Table 2 Detailed descriptions of completed lifestyle obesity interventions in rural settings

A 2020 cluster randomized controlled trial by Katzmarzyk et al. [32] tested the effectiveness of a high-intensity lifestyle intervention at 18 primary care clinics in rural LA, USA. The two-year trial, entitled Promoting Successful Weight Loss in Primary Care in Louisiana (PROPEL, NCT02561221), randomized nine clinics to the intervention, which included both in-person visits and telephone visits with health coaches, and nine clinics to usual care. A total of 607 participants (n = 362 intervention, n = 351 usual care) had weight loss data at 24 months. Participants in the high-intensity lifestyle group lost significantly more weight (change in body weight percentage, − 4.99%; 95% CI, − 6.02 to − 3.96%) than participants in the usual care group (− 0.48%; 95% CI, − 1.57 to 0.61%), with a mean percentage difference of − 4.51% (95% CI, − 5.93 to − 3.10%) between the groups (p < 0.001) [32]. A similar cluster randomized controlled trial by Befort et al. 41 in 2021 compared the Medicare Intensive Behavioral Therapy for Obesity fee-for-service model to in-clinic group visits, in-clinic individual visits, and telephone-based group visits. Named the Rural Engagement in Primary Care for Optimizing Weight Reduction (REPOWER) trial [33] (NCT02456636), a total of 36 primary care practices in Kansas and Iowa participated in the lifestyle intervention. Findings at 24-month follow-up showed mean weight loss was –4.4 kg (95% CI, –5.5 to –3.4 kg) for in-clinic group visits, –3.9 kg (95% CI, –5.0 to − 2.9 kg) for telephone group visits, and –2.6 kg (95% CI, –3.6 to –1.5 kg) for in-clinic individual visits. Comparisons found in-clinic group visits but not telephone group visits resulted in greater weight loss at 24 months when compared to the individual in-clinic visits.

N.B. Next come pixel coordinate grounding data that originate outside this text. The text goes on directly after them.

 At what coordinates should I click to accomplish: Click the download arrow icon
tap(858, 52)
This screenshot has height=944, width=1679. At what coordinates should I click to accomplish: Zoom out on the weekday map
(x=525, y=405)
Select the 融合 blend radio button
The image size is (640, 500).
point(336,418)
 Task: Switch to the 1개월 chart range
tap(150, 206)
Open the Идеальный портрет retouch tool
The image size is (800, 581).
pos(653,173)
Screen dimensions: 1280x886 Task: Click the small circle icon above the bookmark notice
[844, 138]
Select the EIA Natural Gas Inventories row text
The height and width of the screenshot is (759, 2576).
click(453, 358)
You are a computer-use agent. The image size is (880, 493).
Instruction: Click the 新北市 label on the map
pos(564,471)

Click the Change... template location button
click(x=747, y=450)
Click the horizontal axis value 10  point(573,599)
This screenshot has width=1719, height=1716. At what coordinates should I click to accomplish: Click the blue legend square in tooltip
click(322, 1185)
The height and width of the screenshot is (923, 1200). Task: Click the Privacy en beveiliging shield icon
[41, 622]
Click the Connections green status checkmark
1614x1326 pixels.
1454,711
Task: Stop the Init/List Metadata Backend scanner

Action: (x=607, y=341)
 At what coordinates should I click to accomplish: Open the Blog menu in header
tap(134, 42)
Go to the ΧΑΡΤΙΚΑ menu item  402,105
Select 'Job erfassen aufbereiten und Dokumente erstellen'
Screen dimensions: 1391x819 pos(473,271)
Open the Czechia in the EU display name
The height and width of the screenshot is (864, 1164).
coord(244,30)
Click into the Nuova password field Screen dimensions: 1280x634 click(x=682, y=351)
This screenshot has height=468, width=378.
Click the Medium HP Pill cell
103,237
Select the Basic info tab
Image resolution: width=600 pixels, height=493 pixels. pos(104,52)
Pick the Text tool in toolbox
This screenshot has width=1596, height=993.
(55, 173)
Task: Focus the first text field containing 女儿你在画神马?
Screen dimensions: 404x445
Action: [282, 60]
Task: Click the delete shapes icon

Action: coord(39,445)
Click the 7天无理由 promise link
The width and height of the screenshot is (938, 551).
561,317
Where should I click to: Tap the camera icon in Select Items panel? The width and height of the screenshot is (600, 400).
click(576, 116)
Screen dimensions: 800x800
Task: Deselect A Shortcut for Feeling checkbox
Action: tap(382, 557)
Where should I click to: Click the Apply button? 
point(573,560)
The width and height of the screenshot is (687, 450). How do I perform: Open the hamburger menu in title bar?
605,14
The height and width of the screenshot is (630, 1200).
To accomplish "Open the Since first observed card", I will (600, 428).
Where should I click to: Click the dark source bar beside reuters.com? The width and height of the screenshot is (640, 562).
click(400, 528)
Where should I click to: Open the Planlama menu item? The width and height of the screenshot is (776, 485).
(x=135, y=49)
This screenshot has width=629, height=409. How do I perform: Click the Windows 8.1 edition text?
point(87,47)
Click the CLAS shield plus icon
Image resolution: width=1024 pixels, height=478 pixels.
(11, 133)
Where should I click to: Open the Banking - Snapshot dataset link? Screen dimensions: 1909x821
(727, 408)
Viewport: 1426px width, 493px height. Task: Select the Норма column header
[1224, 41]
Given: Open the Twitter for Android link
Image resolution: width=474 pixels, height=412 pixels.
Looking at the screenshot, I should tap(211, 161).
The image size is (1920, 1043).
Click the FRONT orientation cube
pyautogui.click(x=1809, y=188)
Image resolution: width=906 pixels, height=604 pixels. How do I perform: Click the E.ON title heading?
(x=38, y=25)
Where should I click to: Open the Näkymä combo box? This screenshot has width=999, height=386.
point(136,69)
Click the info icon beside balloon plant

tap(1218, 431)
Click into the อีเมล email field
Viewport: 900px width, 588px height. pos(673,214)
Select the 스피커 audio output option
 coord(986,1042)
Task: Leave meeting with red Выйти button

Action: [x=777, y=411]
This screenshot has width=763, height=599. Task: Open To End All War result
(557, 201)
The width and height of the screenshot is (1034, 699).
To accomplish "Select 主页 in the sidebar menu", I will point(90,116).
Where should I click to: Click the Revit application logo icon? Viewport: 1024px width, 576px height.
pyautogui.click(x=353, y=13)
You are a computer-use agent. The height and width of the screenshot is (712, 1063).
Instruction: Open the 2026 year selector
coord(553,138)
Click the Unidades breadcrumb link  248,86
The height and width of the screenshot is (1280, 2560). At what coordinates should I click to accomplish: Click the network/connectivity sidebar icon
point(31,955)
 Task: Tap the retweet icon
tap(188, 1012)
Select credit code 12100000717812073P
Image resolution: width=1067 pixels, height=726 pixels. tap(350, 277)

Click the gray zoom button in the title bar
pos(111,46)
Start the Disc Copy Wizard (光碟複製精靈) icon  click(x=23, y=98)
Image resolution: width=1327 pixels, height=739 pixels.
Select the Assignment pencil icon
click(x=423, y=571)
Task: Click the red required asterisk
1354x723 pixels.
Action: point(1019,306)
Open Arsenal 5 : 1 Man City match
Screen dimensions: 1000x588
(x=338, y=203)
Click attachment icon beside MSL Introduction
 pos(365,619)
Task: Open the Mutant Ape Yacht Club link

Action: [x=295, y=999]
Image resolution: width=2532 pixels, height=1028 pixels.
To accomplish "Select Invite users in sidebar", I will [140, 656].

Interestingly, data from both the PROPEL and REPOWER trials were pooled to examine the results of the five weight loss interventions across the 54 rural primary care clinics [34]. At 24 months, weight loss was − 4.80 (95% confidence interval (CI), − 5.96 to − 3.64) for the PROPEL in-clinic/telephone arm compared to − 0.50 kg (− 1.77 to 0.76) for the PROPEL usual care. In the REPOWER trial, weight loss at 24 months was − 4.79 kg (− 5.83 to − 3.75) for the REPOWER in-clinic group arm, − 4.30 kg (− 5.35 to − 3.26) for the REPOWER telephone group arm, and − 3.05 kg (− 4.10 to − 2.01) for the REPOWER in-clinic individual arm. Findings from this pooled analysis show weight loss is achievable in rural areas with high-intensity lifestyle counseling in-person or by telephone to produce clinically significant weight loss [34].

Lastly, a 2022 non-randomized, controlled study by Koeder et al. [35] compared a 1-year lifestyle intervention program to control condition with adults in rural Germany. The lifestyle intervention consisted of 14 seminars and eight workshops focused on a healthy, plant-based diet, physical activity, stress management, and community support. Participants in the lifestyle intervention arm also participated in two one-on-one coaching sessions. From baseline to one year, participants in the intervention group showed significant reductions in body weight (− 3.9 kg; CI, − 4.9, − 2.9 vs − 0.4; CI, − 1.6, 0.8) and BMI (− 1.3; CI, − 1.6, − 1.0 vs − 0.1; CI, − 0.5, 0.3) compared to the control arm.